# She might be a keeper!



## STRONGPERSUADER (Nov 5, 2006)

Pics of her pointing a wing at 10 weeks old.


----------



## Weekender#1 (Mar 25, 2006)

Good looking dog, get it to a trainer.


----------



## STRONGPERSUADER (Nov 5, 2006)

Thanks weekender. Im going to try an finish her myself. Ive broke a few GSP's quite a few yrs back so im gonna give it a try. Really birdy so thats a good start.


----------



## STRONGPERSUADER (Nov 5, 2006)

Here she is pointing scent only, wow!


----------



## Walter Adkins (May 20, 2004)

Nice looking attitude on her. I can rember when everyone thought that a bird dog should not be messed with until it was 2 years old. Good job on starting her early.


----------



## steelmagoo (Apr 13, 2004)

Gotta love it!
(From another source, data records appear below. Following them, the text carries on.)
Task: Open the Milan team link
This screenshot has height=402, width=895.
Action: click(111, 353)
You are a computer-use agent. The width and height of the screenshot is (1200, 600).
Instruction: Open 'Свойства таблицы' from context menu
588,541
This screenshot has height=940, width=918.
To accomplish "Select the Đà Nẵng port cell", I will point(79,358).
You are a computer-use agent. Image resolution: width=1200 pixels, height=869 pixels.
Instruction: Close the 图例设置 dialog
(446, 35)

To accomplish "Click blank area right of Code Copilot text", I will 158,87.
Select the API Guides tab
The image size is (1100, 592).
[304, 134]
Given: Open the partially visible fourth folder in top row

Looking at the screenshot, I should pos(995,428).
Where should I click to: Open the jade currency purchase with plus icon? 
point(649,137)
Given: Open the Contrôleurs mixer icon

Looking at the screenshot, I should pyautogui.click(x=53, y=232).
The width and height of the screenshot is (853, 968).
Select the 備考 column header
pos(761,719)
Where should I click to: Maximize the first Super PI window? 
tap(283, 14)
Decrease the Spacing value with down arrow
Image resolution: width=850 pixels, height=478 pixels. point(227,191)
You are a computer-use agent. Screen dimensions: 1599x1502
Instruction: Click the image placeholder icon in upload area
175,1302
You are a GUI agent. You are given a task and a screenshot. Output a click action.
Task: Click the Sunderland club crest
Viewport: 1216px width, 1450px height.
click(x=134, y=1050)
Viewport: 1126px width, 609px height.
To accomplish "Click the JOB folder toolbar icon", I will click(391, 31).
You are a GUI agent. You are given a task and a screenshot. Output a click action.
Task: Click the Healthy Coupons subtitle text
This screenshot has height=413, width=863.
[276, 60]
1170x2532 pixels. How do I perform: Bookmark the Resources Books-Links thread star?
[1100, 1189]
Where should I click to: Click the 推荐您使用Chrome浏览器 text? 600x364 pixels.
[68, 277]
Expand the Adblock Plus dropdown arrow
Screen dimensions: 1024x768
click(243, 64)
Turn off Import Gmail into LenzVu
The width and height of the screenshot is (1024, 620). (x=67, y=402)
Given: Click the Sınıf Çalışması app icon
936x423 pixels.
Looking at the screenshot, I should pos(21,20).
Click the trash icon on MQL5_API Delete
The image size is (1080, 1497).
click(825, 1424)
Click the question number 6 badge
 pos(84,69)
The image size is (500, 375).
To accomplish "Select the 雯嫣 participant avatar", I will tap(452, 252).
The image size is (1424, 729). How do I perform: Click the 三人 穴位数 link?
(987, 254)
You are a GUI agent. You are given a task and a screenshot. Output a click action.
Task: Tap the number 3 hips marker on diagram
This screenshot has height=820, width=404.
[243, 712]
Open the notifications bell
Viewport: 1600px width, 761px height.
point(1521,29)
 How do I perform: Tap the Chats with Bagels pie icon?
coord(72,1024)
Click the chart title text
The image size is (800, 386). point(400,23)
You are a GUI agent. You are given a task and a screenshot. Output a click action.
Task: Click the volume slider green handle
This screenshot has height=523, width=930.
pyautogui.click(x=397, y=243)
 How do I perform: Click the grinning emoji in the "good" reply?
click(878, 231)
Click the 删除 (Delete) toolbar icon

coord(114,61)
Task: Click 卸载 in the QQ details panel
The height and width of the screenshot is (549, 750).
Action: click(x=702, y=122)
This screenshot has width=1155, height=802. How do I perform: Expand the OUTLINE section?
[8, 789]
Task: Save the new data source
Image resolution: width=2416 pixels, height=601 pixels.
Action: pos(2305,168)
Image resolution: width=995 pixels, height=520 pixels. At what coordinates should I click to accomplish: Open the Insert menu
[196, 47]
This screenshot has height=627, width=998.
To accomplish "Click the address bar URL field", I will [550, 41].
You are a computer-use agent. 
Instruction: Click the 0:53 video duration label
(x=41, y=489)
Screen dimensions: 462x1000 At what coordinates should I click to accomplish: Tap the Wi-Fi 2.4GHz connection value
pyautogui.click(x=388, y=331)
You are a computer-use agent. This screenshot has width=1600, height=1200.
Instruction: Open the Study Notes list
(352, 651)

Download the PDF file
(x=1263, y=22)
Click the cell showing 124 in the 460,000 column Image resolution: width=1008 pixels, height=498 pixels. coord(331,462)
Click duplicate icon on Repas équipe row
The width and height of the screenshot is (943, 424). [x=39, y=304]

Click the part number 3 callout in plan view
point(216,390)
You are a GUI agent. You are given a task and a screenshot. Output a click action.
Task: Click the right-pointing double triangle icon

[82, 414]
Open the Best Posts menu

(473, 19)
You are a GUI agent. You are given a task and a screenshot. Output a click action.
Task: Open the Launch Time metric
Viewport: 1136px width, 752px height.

I've recently learned how much fun it is to:
1) Train a pointing dog
2) Hunt with a pointing dog
Neither had I done before I got my setter about 16 months ago. It's my new obsession. I was lucky, I got a dog with great insticts, breeding, and took a "do no harm" approach to her training. Now when we leave a field you can certify it bird-free.  
Got a name for her yet?
Maybe we can find her a tail!


----------



## STRONGPERSUADER (Nov 5, 2006)

HAHA Steel, Now your gonna hurt Sally's feelings... Maybe yours can give up some of that long bushy thing it has hanging off her backside. English Setter? Any pics? Had a Gordon Setter once.


----------



## steelmagoo (Apr 13, 2004)

STRONGPERSUADER,
Here's one from my album. For some reason I couldn't insert the photo here.
http://www.ohiogamefishing.com/photopost/showphoto.php?photo=20499&sort=1&cat=500&page=1


----------



## STRONGPERSUADER (Nov 5, 2006)

Good Lookin ES Steel, Classy. We should hook up sometime. Parma here.


----------



## crankus_maximus (Apr 14, 2004)

If you don't want to create a possible problem, I would get those dogs off the wings after the first time. They don't hold scent very long, they teach the dog to visually point, and it could create problems with the dog not understanding why there is not a real live bird where it should be. So, get some real live birds for the dog soon.


----------